His projects represent a new hybrid of art, education and humanities and have been presented at over forty venues in the US and abroad. Nahmias and his work have been profiled in top newspapers, magazines and academic journals, as well as on television, radio and across the blogosphere. His prints are part of prominent public and private collections including the Smithsonian’s National Museum of American History.
His first body of work, “The Migrant Project: Contemporary California Farm Workers,”“Golden States of Grace: Prayers of the Disinherited,” drew praise from newspapers such as the Los Angeles Times which called it, “A Veritable United Nations of spirituality.” His latest project, “Last Days of The Four Seasons,” explores themes of loss, memory, community and place, and asks questions about what we lose when iconic American communities go extinct.
Whether speaking publicly or leading interactive cultural sensitivity workshops based on his subjects, Nahmias brings an uncanny degree of compassion to bare and finds a way to help each audience member connect with the vital contemporary themes he explores. He has been a featured speaker, workshop leader and has keynoted at institutions/venues ranging from Princeton University’s Woodrow Wilson School to The National Hispanic Cultural Center, and from The National Steinbeck Center to University of Pittsburgh.

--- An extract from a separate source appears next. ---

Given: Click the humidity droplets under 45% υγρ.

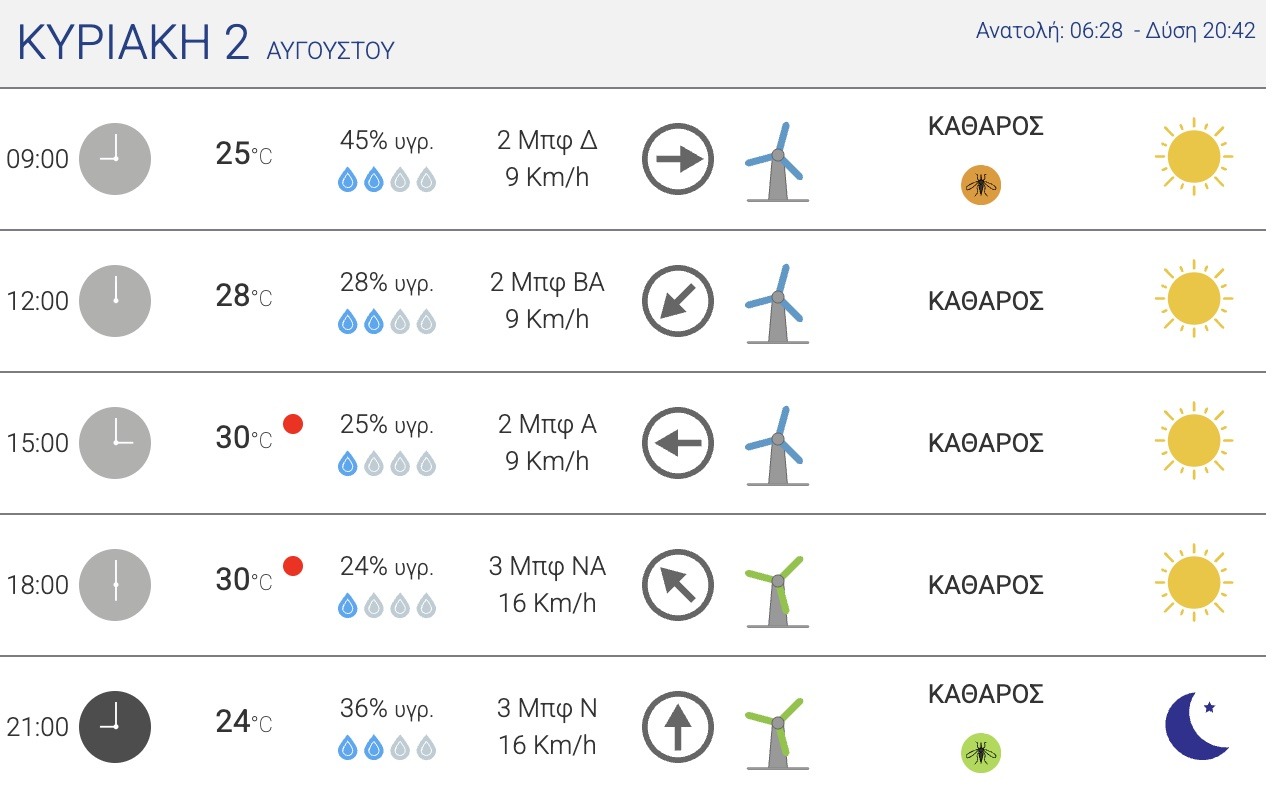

Be they the rural poor, those afflicted with HIV/AIDS, survivors of genocide, immigrants, women in prison, the elderly, or myriad others communities, Nahmias employs a dynamic blend of image, voice and words in his talks and workshops and has become a thought-provoking presenter who mines humanity through a range of topics such as diversity and discovering the “us” in “them.” His presentations specifically aim to help connect audience members to common denominator issues we all share such as food, faith or how communities function.
Nahmias’s visually distinct talks and hands-on experiential multimedia workshops are suited for everything from the general public to university, fine art and humanities audiences; from cultural and religious centers to national conferences and special events. Messages, program length and content are modulated whether it be for keynotes or intimate workshop settings.